Data excerpts:

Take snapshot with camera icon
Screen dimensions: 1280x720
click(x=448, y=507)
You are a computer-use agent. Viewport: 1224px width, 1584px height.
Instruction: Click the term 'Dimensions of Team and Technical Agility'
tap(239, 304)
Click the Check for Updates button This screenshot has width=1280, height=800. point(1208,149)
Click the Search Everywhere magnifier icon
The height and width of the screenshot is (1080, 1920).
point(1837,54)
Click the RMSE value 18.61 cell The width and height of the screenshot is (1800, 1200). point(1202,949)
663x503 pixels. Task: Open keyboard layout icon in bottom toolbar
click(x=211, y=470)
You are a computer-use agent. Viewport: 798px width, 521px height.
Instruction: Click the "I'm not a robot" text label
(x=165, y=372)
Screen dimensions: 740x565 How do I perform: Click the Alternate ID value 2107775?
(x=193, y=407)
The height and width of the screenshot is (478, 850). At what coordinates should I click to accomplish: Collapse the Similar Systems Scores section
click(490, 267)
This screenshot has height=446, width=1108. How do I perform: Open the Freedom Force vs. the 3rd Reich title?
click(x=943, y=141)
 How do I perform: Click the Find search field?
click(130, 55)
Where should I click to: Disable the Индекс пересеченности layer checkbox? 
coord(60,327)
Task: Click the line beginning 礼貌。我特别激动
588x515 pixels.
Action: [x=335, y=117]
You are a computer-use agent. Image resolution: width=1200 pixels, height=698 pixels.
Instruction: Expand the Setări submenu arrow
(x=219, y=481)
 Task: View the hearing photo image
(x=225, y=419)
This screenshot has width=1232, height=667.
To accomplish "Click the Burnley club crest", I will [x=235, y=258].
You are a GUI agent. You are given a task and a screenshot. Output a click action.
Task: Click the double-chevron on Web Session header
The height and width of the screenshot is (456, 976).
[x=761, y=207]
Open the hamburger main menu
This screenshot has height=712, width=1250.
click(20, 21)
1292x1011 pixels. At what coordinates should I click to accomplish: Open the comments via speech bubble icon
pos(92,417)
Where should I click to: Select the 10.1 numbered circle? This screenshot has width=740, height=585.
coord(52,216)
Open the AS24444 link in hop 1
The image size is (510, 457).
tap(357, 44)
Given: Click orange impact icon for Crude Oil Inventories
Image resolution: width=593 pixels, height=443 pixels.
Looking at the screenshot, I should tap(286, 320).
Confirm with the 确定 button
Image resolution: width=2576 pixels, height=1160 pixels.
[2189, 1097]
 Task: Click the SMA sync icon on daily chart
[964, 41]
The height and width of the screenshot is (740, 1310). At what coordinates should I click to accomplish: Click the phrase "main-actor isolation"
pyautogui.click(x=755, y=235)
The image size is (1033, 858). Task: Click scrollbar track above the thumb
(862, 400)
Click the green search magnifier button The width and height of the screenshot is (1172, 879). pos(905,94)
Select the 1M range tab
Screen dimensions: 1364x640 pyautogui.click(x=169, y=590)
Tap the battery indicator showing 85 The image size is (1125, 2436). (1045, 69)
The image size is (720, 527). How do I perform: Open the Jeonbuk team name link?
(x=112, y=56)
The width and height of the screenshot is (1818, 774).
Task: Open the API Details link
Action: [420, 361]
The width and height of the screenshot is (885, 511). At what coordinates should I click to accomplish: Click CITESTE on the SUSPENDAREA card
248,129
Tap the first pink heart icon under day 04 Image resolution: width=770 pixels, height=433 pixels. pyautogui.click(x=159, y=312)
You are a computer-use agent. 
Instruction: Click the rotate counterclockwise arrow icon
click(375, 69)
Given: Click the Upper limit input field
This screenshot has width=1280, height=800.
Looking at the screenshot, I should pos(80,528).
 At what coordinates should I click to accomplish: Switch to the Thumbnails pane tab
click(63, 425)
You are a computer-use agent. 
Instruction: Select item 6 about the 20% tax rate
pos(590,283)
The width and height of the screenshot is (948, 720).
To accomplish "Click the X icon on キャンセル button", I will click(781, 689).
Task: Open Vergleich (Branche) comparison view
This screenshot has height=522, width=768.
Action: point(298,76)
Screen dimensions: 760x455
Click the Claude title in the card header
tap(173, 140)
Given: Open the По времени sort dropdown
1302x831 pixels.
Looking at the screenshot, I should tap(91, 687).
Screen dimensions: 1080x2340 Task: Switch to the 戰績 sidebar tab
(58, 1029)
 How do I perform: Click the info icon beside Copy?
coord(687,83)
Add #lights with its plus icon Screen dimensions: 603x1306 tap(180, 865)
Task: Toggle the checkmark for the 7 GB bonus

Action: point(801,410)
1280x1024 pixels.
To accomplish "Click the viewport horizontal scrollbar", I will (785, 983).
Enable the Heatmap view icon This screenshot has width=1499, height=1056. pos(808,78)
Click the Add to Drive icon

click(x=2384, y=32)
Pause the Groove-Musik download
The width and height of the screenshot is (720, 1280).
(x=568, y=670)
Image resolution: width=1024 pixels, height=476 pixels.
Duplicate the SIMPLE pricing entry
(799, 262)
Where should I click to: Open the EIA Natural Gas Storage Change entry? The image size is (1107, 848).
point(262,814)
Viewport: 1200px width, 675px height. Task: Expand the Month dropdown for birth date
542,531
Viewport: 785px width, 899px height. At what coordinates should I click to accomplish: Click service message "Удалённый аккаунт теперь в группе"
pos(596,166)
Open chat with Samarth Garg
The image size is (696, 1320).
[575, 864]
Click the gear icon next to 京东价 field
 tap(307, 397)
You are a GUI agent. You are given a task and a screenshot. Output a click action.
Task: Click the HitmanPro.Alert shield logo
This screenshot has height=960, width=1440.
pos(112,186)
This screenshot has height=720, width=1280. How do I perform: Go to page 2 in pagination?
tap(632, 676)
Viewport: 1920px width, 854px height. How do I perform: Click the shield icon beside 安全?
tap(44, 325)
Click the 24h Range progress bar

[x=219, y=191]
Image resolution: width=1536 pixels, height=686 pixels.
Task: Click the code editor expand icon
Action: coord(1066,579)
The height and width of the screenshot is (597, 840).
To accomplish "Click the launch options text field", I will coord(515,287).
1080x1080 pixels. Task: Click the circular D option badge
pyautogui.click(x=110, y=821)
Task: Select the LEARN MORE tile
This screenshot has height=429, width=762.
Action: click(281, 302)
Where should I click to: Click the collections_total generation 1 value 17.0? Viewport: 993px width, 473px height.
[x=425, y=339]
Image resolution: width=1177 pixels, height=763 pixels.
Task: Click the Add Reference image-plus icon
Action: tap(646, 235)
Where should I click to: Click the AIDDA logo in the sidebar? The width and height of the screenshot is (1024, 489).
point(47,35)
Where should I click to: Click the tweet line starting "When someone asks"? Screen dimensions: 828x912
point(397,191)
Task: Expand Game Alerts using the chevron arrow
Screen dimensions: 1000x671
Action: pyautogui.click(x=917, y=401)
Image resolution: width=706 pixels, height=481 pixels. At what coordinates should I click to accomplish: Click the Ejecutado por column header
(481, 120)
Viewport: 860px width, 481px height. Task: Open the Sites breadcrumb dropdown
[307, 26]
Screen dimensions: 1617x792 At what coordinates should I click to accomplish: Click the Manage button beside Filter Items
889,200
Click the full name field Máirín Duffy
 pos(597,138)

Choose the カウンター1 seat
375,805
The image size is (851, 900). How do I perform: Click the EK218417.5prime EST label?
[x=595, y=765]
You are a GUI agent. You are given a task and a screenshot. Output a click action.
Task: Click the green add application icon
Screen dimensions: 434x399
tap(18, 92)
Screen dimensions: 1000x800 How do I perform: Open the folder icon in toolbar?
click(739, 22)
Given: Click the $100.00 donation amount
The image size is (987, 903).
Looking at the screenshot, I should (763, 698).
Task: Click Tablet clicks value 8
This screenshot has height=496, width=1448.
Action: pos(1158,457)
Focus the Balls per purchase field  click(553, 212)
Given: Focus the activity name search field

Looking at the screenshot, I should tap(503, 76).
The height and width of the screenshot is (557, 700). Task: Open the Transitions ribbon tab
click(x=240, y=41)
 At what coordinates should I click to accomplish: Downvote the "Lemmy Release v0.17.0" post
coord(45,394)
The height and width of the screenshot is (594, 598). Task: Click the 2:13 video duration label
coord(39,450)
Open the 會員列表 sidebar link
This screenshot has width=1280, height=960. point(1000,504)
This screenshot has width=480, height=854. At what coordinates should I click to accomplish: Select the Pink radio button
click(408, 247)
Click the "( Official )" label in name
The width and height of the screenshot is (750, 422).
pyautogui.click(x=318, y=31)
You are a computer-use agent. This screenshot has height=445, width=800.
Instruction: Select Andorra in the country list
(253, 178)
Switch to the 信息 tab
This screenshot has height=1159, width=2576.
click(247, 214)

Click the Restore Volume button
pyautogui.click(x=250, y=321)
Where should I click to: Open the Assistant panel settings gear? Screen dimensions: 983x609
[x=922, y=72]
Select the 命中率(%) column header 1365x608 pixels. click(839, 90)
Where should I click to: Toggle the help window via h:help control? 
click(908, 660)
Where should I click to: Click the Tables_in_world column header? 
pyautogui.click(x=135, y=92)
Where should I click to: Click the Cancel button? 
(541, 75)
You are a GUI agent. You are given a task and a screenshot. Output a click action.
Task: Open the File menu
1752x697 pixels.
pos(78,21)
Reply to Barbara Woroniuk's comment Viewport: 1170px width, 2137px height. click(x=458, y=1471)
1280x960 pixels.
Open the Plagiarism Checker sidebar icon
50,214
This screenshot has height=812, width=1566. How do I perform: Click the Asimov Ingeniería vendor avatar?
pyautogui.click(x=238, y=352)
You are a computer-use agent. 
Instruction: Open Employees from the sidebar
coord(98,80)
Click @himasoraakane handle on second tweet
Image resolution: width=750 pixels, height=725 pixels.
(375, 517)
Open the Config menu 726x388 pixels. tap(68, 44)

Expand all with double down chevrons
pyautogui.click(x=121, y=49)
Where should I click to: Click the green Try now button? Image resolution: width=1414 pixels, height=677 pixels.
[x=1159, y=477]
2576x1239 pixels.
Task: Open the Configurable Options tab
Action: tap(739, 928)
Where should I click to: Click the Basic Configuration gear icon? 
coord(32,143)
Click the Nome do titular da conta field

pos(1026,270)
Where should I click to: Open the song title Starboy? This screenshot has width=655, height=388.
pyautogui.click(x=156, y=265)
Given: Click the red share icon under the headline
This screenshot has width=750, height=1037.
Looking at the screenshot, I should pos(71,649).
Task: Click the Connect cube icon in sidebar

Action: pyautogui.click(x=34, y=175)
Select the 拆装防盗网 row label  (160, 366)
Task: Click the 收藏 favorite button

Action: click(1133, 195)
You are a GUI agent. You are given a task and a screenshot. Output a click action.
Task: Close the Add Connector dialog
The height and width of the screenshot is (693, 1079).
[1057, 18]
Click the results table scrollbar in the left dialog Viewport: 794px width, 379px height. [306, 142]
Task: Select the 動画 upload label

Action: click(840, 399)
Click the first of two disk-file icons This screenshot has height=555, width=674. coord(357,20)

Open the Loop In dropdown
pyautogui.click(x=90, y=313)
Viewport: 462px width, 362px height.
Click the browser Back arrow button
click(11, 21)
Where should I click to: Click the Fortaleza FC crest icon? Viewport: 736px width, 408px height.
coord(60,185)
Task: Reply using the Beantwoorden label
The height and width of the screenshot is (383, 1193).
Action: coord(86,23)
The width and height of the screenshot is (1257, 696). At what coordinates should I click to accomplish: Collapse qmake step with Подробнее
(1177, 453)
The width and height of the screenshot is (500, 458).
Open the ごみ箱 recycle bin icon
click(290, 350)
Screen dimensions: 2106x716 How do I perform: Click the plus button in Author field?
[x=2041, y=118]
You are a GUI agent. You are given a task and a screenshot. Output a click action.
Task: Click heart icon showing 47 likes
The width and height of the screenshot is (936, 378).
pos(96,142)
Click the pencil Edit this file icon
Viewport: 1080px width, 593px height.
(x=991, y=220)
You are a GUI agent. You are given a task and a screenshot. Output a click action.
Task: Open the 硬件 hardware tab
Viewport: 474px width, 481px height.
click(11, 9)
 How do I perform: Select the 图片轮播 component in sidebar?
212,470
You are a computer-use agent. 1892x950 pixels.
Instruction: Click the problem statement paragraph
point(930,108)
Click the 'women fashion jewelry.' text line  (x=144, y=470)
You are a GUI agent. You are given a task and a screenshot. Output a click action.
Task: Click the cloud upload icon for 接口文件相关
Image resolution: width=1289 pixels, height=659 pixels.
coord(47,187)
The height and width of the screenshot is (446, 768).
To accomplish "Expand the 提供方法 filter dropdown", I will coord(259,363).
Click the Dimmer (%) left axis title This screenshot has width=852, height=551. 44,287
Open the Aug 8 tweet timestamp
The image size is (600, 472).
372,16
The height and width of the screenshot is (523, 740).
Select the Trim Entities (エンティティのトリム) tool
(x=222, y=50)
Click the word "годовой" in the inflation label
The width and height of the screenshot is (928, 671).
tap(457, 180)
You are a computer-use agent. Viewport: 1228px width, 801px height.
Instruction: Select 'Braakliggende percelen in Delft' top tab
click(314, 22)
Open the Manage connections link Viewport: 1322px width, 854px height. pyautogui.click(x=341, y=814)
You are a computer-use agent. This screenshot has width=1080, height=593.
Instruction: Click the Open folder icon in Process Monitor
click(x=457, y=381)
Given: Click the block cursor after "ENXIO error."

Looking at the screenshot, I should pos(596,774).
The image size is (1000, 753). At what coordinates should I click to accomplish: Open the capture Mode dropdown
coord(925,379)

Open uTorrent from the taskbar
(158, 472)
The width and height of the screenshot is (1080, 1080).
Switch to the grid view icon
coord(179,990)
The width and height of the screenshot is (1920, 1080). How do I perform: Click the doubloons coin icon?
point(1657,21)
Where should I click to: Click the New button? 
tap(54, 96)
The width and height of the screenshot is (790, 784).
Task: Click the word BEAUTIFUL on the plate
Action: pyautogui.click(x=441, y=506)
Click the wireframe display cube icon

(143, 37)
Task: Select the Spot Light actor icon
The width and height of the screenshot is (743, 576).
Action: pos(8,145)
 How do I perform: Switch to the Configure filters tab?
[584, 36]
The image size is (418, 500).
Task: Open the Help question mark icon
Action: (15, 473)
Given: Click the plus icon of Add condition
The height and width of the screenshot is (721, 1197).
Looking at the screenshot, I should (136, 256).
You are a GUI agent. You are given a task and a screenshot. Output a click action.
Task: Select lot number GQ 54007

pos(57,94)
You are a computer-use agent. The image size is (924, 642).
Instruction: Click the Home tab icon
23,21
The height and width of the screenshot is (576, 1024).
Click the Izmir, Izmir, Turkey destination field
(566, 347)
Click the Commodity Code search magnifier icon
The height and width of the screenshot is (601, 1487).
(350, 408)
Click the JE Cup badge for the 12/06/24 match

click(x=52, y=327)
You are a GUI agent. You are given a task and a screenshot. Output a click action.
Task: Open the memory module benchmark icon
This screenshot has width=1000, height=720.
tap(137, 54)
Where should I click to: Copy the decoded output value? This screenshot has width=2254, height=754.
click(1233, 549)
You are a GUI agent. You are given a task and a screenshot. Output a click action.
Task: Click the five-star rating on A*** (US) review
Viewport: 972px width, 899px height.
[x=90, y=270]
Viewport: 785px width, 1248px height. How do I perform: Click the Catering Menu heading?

## ASSIGNED TASK
Show every line of the data that includes the string "heart".

## RESPONSE TO THE TASK
Tap the first pink heart icon under day 04 Image resolution: width=770 pixels, height=433 pixels. pyautogui.click(x=159, y=312)
Task: Click heart icon showing 47 likes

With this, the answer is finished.